--- start WORKING DATA ---

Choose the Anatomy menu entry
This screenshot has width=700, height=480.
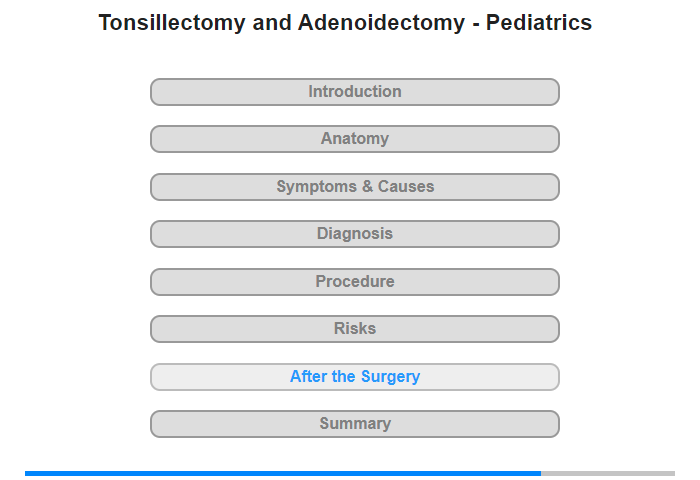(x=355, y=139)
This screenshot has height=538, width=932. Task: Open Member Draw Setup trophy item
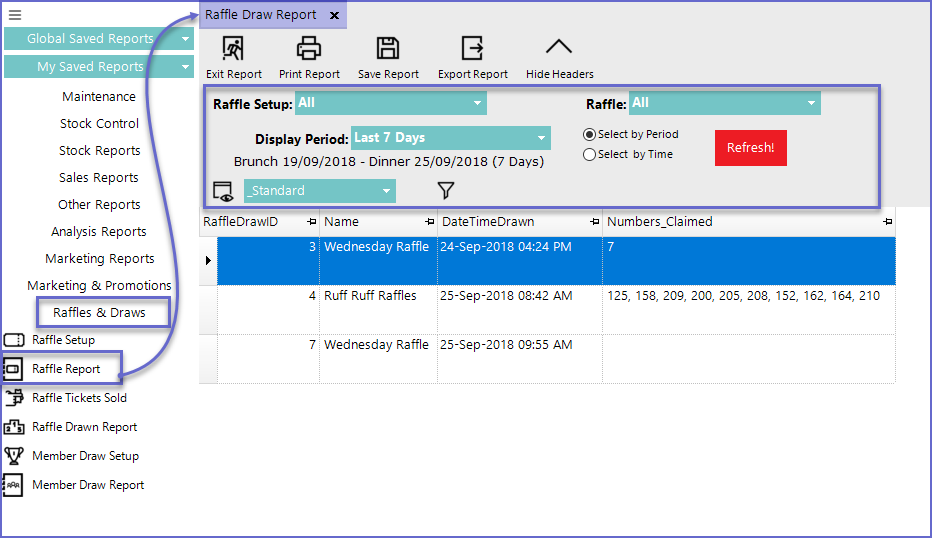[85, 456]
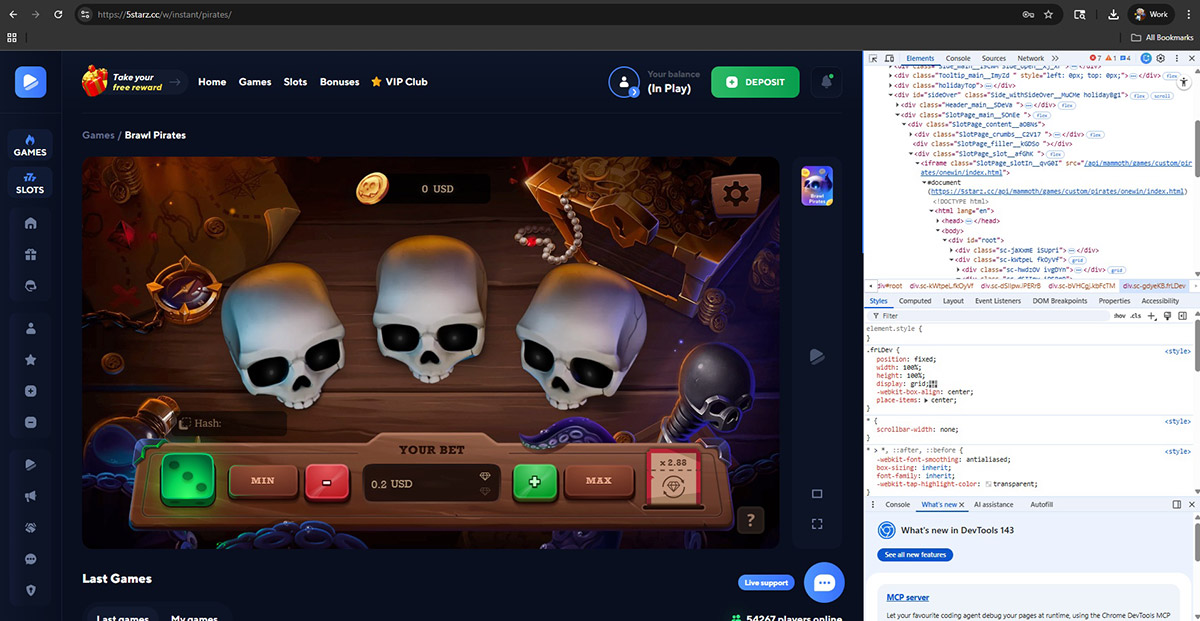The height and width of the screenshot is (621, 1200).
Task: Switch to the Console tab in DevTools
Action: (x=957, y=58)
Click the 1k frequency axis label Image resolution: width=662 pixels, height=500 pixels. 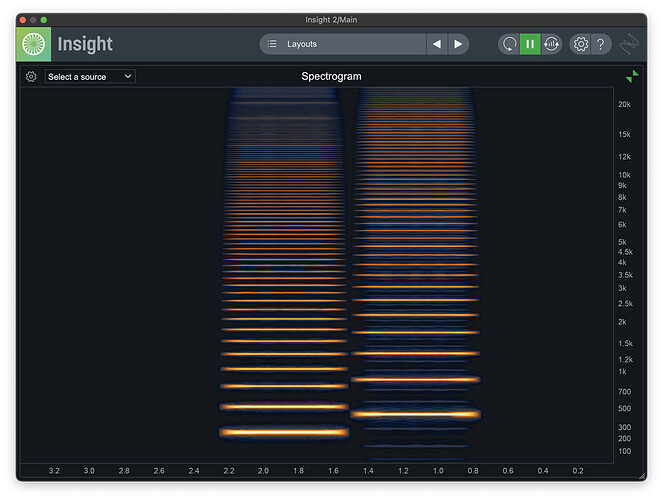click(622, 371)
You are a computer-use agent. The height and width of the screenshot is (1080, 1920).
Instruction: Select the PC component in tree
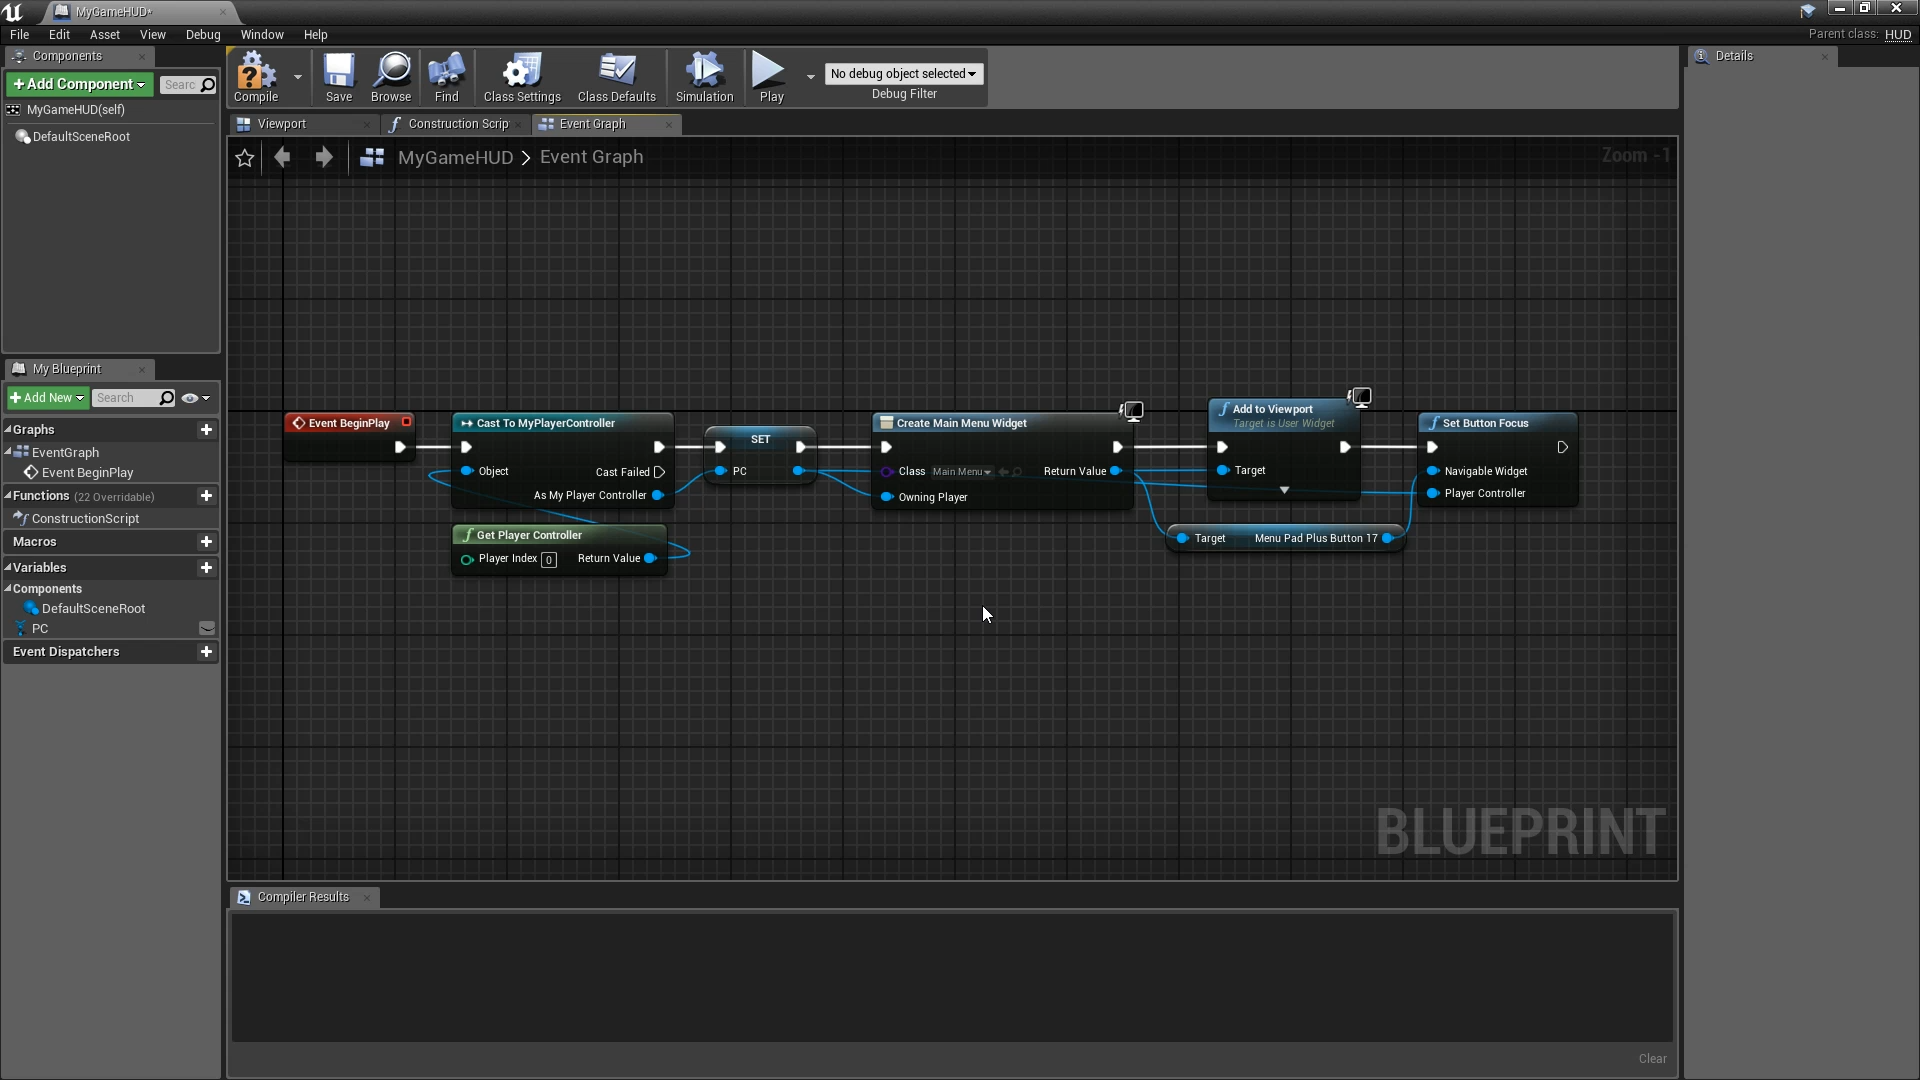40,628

--- end WORKING DATA ---

**WHAT TO DO:** Begin at the line that has "You are a computer-use" and stop after the last of the items. Rewrite those lines with "component" replaced by "node", leave everything else unchanged, and omit the pictures.

**EXPECTED ANSWER:**
You are a computer-use agent. The height and width of the screenshot is (1080, 1920).
Instruction: Select the PC node in tree
40,628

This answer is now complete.